# EXCERPTED PASSAGE
════════
New approaches to predictive analytics learned from the financial market fiasco by making reasoning more transparent. If the outputs and the reasoning don't make any sense, numeracy-literate domain experts should avoid acting on them. Download Chart.
Forecasting the wrong workforce
Asking the right question of the right data is a common thread in big data analytics, and it is one of the reasons that McKinsey forecasts the need for so many data analysts. But what if machine-learning systems discovered patterns, and the real need was for people who could transform the insights provided by systems into new solutions, remedies and innovations?
It has been suggested that the future of the pharmaceutical industry would be tightly bound to an understanding of the human genome. But when DNA gave up its secrets to the computer, researchers quickly discovered that many assumptions were incorrect. Insights will come not from a genome, but rather from the comparison of multiple genomes.
Unfortunately, as personal genetic mapping becomes commonplace, the shortage of data analysts will come into play. Although common genetic markers will be easy for clinicians to identify for patients, comparing data about human genetics will quickly outstrip humankind's ability to make sense of what it is seeing, unless it automates its vision.
In Race Against the Machine, authors Erik Brynjolfsson and Andrew McAfee posit a future in which computers replace more and more labor, including non-physical labor. Most jobs during the most recent recovery come from low-wage service industries, not from high-paying managerial or skilled-labor roles.
════════
# Recorded data
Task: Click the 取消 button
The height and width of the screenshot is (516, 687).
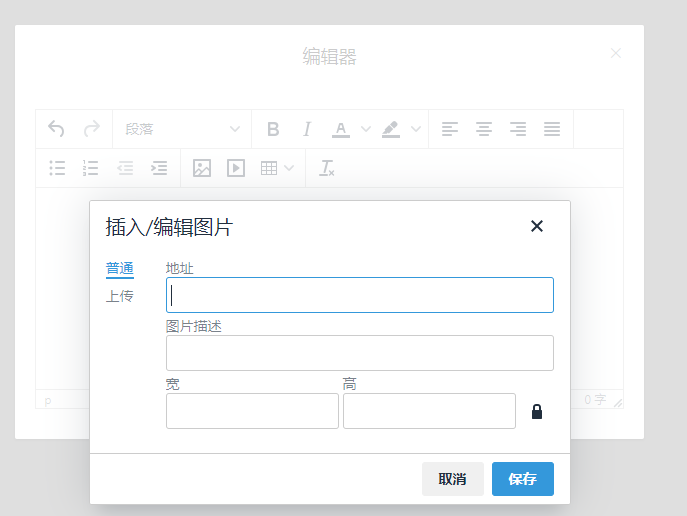Action: [452, 479]
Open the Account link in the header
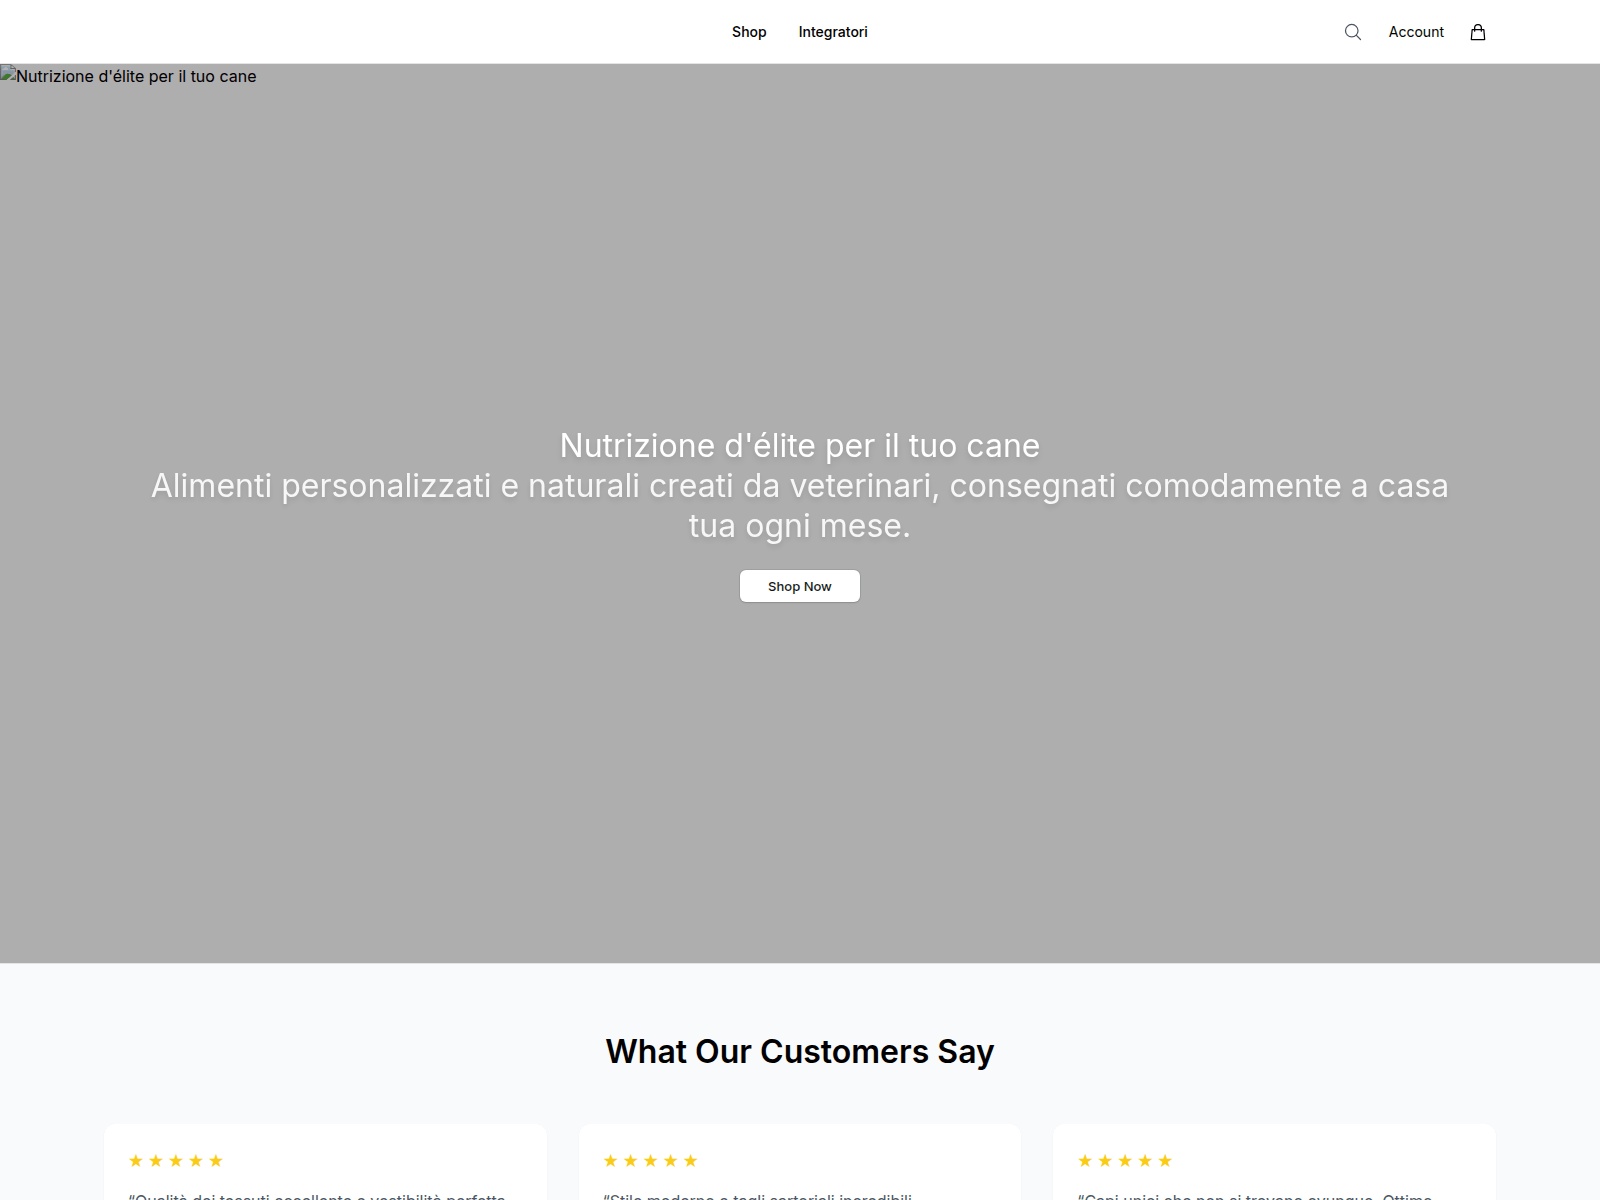 [1416, 32]
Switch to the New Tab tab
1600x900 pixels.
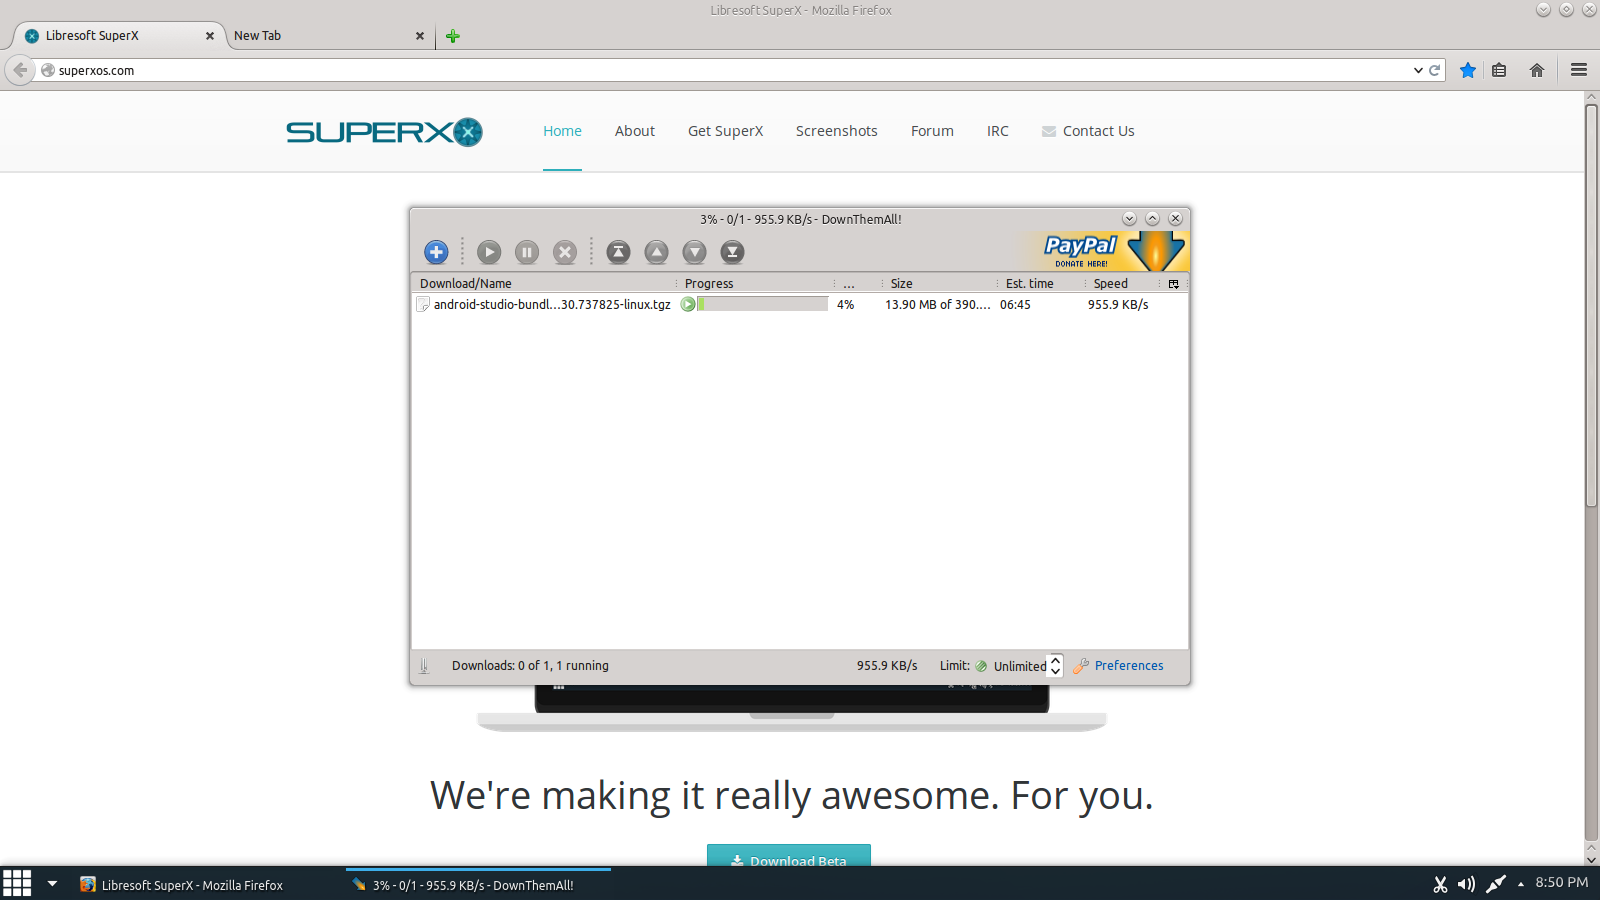(320, 36)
════════
# TASK BRIEF
Reproduce the stretch of the passage on predictive analytics and the workforce from "Forecasting the wrong" through "of multiple genomes.".

# TASK OUTPUT
Forecasting the wrong workforce
Asking the right question of the right data is a common thread in big data analytics, and it is one of the reasons that McKinsey forecasts the need for so many data analysts. But what if machine-learning systems discovered patterns, and the real need was for people who could transform the insights provided by systems into new solutions, remedies and innovations?
It has been suggested that the future of the pharmaceutical industry would be tightly bound to an understanding of the human genome. But when DNA gave up its secrets to the computer, researchers quickly discovered that many assumptions were incorrect. Insights will come not from a genome, but rather from the comparison of multiple genomes.